The magazine drew criticism in the early 1990s for photos of a waifish Kate Moss that were dubbed "heroin chic", part of a larger ongoing debate over whether fashion magazines present an unhealthy image for girls and contribute to the anorexia problem. In 1997, the watchmaker Omega pulled an ad campaign from Vogue over this issue. Shulman dismissed these concerns in a 1998 interview with the PBS public affairs television programme Frontline, stating: "Not many people have actually said to me that they have looked at my magazine and decided to become anorexic."

She later became more sensitive to the issue acknowledging that anorexia is a "huge problem" in a January 2005 interview with The Scotsman: "I really wish that models were a bit bigger because then I wouldn't have to deal with this the whole time. There is pressure on them to stay thin, and I'm always talking to the designers about it, asking why they can't just be a bit closer to a real woman's physique in terms of their ideal, but they're not going to do it. Clothes look better to all of our eyes on people who are thinner". In 2009, Shulman spoke out over the sample sizes leading designers were producing – some were so small they restricted Vogue using the models they wished in the magazine, resulting in some models being airbrushed to look bigger. Shulman wrote to designers to draw their attention to the situation calling for larger sized samples to be produced.

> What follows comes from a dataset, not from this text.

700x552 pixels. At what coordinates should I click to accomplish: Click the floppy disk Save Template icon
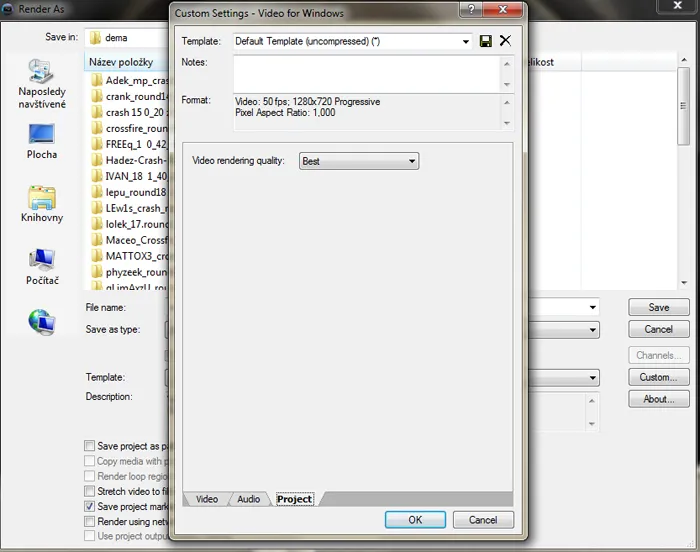pyautogui.click(x=486, y=41)
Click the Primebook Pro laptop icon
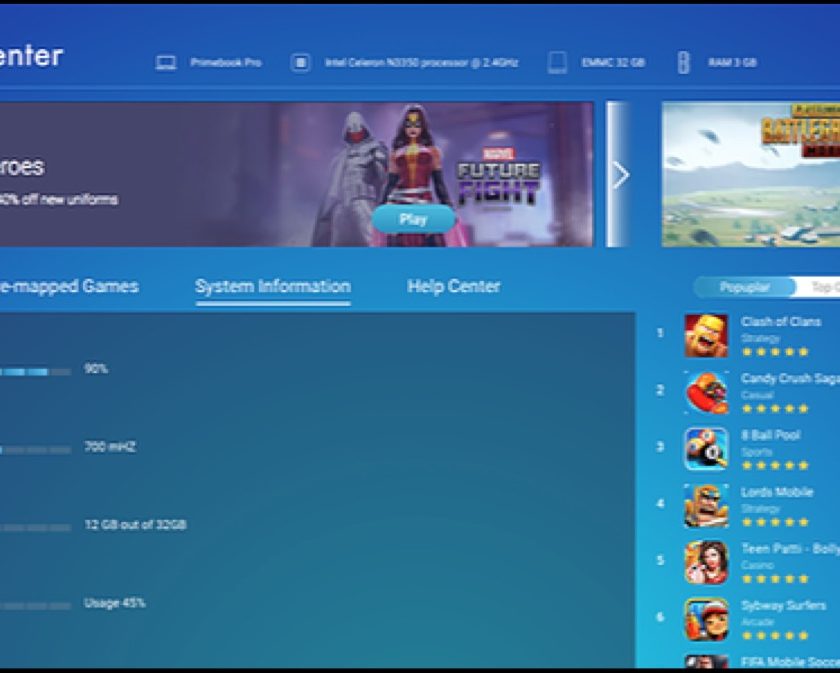 [x=166, y=63]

Contrary to expectations, Shulman describes her own life as work-dominated and not particularly glamorous. In an October 2004 newspaper column on her Telegraph portrait, she said:

Leaving aside the obvious but unlikely criteria of beautiful and thin, I realised that there was no look that was achievable which was going to make me happy. In my mind I am a free spirit of about 25 wafting around in second-hand cocktail dresses; in reality I am a 47-year-old businesswoman and journalist. The pictures unfortunately, tell the whole story.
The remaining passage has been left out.